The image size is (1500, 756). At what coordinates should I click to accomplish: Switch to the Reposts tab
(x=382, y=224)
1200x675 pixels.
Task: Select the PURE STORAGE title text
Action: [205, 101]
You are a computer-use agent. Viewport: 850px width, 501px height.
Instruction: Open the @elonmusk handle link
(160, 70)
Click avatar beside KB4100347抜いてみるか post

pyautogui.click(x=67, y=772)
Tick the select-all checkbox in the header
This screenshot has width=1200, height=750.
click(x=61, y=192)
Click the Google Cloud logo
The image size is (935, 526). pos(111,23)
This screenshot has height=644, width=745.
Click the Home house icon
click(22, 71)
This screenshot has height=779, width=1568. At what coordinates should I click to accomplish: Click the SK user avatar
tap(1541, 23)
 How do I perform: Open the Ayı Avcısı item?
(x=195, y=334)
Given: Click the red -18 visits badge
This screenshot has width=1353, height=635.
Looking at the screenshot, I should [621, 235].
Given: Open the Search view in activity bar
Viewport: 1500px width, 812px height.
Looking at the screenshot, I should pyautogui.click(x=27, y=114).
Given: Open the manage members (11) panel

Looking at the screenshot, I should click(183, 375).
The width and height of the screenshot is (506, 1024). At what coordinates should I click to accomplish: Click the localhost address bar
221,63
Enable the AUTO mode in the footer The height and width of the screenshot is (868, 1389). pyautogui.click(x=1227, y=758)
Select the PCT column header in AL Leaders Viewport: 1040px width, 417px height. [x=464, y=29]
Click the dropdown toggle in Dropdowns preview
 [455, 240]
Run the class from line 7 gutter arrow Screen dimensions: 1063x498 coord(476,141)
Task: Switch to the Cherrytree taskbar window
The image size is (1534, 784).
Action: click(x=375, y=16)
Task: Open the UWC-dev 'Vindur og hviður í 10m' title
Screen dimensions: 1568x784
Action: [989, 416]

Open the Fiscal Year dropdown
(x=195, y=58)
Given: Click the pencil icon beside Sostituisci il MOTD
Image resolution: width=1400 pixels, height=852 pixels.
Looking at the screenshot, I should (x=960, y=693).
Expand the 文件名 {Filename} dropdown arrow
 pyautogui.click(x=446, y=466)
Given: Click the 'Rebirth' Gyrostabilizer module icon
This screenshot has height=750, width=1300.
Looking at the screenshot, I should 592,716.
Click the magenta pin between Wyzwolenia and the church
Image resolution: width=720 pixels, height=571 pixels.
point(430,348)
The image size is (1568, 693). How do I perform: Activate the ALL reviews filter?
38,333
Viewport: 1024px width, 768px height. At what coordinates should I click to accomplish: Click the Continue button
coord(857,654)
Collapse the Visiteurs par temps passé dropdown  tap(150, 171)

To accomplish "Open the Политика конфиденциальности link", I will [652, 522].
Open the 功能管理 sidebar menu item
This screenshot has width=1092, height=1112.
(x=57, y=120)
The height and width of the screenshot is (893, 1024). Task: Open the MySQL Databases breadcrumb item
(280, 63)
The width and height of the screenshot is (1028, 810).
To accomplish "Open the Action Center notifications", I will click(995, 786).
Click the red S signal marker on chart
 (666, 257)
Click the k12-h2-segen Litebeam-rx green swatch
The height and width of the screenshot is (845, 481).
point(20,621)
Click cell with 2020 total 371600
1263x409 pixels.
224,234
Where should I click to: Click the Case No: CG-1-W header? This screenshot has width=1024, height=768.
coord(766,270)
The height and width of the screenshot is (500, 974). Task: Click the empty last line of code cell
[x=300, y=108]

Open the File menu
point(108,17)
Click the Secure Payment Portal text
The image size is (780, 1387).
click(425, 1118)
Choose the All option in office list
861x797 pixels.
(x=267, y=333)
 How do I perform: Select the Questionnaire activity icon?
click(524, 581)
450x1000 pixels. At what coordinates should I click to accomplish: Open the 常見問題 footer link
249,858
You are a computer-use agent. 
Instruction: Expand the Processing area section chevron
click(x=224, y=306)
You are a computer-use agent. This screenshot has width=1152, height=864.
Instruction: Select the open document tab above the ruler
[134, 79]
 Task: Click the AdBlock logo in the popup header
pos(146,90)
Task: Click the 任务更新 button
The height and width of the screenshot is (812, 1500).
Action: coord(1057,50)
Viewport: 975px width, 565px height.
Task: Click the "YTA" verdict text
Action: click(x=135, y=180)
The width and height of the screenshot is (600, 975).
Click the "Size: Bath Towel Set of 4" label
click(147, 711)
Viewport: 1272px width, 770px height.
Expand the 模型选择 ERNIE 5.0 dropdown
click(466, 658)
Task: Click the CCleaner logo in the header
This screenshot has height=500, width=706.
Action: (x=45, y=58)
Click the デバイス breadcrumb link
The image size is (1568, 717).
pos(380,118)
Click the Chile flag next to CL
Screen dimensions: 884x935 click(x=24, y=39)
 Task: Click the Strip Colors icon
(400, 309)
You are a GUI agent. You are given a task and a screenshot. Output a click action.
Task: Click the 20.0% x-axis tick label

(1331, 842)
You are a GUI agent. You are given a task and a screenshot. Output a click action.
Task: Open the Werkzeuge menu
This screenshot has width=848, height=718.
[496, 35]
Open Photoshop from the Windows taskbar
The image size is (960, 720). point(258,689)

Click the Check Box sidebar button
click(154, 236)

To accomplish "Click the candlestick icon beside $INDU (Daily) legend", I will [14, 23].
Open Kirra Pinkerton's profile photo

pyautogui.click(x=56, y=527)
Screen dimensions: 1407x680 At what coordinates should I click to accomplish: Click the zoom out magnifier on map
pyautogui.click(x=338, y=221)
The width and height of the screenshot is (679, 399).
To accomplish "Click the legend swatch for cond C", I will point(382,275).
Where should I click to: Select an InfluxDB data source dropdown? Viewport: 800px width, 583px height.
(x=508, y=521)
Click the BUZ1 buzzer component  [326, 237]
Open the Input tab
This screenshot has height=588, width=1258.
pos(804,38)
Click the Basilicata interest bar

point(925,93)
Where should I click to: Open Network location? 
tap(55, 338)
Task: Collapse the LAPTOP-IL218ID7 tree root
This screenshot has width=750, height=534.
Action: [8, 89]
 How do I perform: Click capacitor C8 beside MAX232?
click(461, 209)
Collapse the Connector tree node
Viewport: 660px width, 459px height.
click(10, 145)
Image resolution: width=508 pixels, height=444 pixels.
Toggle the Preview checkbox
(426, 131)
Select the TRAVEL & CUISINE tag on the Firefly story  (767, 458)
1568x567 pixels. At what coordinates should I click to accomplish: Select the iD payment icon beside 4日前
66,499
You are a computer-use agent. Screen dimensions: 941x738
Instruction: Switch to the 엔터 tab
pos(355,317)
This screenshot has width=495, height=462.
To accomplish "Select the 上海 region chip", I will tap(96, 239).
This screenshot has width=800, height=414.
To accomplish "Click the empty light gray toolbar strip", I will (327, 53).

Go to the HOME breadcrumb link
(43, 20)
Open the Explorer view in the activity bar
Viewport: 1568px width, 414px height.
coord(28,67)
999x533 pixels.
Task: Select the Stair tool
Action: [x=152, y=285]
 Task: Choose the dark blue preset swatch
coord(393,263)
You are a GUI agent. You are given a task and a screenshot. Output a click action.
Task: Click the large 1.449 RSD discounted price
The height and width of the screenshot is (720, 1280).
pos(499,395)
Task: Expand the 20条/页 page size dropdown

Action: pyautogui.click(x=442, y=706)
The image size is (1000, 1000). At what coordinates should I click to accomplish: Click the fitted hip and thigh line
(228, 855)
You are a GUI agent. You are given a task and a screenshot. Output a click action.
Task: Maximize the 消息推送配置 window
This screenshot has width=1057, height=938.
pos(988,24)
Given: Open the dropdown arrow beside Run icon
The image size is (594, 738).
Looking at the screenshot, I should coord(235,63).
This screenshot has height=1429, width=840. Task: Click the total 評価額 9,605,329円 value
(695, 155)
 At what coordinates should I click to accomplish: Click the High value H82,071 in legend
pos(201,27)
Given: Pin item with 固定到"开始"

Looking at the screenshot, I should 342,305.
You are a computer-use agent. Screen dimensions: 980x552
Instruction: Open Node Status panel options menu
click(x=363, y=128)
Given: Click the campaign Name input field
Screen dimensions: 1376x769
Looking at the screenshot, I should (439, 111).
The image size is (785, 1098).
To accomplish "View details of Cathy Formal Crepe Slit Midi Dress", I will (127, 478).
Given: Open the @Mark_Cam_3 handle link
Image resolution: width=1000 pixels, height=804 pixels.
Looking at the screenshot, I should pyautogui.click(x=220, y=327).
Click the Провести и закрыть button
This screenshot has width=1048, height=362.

Instructions for the task - Every line above that includes "computer" counts toward one total; give that total by itself.

Task solution - 5